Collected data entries
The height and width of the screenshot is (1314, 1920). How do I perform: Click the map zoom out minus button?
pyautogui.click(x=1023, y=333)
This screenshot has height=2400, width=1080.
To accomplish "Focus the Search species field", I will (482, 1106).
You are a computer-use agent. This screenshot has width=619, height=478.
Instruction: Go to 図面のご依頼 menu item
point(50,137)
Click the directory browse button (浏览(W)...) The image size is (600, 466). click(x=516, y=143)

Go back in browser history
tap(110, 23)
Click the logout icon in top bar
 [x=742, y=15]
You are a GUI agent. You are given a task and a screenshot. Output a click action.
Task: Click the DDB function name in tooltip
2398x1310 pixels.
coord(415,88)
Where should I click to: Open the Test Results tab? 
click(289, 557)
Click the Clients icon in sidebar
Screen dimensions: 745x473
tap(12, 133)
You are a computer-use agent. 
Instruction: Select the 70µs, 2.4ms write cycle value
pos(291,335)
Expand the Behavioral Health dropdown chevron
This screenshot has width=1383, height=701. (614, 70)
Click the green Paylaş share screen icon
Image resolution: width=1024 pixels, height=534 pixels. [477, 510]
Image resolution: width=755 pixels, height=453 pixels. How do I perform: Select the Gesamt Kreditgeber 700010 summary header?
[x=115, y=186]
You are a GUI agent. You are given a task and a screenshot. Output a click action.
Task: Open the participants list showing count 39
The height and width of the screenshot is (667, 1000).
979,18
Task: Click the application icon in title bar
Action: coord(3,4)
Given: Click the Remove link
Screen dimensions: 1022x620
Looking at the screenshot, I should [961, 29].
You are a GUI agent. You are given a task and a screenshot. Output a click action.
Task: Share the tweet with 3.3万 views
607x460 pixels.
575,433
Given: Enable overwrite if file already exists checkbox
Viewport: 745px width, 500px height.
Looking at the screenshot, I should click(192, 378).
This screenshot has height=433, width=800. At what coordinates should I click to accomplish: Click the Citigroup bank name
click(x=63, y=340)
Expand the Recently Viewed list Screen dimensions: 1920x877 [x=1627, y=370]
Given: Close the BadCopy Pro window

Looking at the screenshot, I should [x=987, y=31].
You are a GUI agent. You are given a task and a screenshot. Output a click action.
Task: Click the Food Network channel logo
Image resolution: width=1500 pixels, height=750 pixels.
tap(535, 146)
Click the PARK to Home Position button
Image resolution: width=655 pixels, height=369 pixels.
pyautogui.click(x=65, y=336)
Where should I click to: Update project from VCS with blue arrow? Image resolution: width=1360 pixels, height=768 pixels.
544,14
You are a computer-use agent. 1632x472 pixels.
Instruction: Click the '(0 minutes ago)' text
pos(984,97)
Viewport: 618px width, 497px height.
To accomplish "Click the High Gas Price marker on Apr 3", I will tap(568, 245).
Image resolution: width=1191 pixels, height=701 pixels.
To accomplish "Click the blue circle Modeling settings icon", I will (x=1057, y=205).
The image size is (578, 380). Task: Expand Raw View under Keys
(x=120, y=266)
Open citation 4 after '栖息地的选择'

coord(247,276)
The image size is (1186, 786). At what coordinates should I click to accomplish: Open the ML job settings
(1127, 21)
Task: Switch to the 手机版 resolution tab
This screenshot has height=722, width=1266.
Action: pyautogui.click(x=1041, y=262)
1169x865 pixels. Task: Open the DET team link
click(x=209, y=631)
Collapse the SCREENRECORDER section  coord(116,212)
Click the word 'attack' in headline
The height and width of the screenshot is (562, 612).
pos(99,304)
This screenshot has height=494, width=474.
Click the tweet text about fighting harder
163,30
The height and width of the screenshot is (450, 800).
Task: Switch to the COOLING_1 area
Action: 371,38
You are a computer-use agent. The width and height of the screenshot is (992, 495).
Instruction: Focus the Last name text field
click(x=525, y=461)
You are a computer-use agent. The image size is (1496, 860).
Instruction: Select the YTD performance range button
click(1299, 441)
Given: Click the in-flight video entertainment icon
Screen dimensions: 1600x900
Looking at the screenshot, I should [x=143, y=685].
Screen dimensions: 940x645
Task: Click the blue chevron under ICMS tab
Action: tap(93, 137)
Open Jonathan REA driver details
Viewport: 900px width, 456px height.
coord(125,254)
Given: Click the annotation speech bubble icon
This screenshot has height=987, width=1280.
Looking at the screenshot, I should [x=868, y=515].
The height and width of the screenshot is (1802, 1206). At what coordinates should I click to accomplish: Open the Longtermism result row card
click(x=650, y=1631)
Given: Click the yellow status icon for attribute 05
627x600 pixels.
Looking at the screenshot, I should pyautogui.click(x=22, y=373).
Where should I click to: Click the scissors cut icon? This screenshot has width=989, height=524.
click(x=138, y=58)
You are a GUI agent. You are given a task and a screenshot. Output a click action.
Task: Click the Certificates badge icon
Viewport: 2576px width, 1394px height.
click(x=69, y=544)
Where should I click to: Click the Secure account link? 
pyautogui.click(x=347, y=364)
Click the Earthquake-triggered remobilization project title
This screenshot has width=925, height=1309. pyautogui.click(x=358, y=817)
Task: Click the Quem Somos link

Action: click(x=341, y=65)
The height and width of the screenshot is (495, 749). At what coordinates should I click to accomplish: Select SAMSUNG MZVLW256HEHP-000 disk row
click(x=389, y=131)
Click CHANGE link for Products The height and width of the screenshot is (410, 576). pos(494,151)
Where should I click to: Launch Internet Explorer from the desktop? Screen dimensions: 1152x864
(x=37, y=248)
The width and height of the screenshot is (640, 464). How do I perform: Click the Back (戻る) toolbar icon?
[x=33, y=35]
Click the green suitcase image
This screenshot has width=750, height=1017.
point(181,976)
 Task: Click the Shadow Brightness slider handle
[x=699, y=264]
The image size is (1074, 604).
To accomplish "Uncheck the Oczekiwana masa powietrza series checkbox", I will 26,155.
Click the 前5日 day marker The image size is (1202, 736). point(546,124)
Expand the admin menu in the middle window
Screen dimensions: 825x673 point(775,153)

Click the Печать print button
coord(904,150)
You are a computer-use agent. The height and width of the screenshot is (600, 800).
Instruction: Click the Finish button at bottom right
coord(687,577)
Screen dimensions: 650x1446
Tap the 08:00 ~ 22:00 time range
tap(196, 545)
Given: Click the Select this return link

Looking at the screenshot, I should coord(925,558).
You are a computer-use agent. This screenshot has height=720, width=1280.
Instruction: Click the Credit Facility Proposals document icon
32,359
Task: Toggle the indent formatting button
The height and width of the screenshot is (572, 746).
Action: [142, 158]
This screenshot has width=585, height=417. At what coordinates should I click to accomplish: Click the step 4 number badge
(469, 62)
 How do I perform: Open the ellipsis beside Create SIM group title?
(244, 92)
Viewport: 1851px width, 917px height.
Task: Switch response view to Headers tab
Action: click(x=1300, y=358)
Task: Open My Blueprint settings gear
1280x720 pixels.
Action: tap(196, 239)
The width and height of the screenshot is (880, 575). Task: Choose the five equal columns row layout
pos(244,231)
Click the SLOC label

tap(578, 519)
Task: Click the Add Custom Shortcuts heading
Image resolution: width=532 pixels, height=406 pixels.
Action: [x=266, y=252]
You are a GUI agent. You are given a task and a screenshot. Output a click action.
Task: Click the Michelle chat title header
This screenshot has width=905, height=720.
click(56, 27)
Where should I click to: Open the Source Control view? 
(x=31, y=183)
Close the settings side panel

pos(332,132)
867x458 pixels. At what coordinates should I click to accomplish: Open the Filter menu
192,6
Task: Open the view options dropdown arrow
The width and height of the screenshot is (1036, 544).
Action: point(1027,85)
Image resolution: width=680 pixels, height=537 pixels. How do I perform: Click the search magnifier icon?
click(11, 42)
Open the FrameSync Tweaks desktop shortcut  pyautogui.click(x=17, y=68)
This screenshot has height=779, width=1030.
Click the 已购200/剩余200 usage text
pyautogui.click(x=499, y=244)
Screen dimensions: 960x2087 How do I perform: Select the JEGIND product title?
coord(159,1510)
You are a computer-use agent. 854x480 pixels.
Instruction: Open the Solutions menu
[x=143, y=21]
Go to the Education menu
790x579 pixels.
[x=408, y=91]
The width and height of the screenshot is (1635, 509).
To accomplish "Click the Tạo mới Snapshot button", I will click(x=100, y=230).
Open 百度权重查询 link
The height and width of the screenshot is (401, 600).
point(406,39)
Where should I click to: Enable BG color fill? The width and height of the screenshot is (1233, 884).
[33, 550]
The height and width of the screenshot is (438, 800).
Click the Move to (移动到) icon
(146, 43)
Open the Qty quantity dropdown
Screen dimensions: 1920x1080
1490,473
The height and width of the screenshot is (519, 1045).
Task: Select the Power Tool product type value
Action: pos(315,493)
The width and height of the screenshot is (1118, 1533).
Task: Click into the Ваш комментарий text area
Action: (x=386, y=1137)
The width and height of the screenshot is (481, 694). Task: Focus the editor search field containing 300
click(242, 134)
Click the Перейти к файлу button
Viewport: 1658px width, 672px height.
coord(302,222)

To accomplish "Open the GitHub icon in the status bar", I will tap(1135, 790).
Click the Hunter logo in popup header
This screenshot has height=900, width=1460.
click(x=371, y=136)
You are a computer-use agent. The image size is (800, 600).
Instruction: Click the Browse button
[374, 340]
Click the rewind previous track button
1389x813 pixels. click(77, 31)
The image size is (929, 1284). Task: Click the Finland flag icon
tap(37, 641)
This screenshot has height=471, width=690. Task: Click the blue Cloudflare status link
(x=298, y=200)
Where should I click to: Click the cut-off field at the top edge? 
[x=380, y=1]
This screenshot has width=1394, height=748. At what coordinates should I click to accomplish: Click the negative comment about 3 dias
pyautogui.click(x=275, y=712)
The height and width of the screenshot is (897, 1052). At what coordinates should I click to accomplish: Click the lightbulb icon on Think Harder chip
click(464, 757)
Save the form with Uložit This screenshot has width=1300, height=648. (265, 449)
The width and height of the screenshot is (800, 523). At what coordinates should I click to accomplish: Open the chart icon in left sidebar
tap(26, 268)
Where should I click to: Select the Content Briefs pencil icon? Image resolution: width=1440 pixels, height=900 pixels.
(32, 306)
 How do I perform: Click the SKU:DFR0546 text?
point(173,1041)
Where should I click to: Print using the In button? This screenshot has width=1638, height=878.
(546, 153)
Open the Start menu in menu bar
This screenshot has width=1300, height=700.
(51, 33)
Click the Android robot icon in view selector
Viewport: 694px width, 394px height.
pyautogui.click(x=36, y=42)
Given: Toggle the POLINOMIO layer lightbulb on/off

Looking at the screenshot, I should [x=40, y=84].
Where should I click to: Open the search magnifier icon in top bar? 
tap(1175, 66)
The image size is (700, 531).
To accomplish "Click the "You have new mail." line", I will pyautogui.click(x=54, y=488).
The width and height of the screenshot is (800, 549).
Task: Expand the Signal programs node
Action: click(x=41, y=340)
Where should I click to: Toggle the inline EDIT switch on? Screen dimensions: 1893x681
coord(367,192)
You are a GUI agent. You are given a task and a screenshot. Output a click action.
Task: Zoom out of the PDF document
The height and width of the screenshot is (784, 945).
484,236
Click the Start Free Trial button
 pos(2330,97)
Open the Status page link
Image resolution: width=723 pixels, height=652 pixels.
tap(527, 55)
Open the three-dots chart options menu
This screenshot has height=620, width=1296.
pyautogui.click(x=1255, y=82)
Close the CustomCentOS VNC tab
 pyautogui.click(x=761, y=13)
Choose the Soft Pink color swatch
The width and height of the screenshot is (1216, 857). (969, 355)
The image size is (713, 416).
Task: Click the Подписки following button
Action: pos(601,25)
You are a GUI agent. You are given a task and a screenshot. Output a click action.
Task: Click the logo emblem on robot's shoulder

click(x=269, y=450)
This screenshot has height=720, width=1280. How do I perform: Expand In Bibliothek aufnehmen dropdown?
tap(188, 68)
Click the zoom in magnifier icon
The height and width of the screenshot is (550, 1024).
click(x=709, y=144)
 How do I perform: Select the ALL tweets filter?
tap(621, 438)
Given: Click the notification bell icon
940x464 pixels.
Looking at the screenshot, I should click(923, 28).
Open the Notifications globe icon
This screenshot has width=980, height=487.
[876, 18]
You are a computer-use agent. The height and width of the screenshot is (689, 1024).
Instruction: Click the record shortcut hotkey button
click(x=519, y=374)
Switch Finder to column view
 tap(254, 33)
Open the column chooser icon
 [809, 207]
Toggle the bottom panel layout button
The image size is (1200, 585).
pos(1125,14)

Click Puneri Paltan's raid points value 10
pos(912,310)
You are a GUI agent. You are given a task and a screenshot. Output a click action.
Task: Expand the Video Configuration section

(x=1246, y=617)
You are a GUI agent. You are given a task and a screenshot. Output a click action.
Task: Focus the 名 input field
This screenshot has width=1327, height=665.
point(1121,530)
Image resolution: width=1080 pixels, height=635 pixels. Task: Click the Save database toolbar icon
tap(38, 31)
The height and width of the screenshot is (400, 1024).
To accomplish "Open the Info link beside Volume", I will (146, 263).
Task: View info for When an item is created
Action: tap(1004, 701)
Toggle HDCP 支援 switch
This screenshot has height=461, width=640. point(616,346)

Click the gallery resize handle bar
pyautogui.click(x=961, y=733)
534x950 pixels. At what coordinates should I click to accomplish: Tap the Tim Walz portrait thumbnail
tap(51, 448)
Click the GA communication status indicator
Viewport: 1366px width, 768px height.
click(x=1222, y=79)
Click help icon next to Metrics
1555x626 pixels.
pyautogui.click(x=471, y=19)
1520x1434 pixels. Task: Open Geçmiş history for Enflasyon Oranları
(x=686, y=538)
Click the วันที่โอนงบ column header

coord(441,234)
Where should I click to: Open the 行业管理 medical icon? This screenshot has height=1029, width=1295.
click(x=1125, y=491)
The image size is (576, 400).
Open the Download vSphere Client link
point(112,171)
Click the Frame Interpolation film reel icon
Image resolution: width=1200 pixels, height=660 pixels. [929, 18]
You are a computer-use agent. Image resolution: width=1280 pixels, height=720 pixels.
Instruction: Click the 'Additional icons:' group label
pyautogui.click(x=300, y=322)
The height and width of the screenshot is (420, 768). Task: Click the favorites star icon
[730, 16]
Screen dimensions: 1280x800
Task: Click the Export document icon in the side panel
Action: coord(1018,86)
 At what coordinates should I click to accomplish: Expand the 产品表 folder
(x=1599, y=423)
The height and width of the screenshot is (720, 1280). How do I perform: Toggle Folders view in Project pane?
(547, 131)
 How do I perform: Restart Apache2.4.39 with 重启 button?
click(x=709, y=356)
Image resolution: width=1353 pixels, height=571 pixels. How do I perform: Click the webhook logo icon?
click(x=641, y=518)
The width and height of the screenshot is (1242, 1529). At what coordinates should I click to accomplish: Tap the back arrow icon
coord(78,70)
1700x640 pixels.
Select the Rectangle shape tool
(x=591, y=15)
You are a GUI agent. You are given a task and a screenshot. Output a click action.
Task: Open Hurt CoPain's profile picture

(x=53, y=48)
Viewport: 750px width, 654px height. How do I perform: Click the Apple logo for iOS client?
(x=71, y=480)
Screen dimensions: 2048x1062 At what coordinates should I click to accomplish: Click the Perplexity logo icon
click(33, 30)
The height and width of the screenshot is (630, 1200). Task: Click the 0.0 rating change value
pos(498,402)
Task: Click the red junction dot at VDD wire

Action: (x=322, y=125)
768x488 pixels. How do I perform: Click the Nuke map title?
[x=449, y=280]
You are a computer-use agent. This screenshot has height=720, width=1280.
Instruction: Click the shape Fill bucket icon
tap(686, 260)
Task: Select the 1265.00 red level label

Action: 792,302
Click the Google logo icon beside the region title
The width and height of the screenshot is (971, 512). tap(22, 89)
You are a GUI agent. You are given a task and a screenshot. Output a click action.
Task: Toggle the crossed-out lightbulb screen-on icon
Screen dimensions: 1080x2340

## BRIEF
Return all lines in the data that include the word "checkbox".

## ANSWER TO THE PROBLEM
Given: Enable overwrite if file already exists checkbox
To accomplish "Uncheck the Oczekiwana masa powietrza series checkbox", I will 26,155.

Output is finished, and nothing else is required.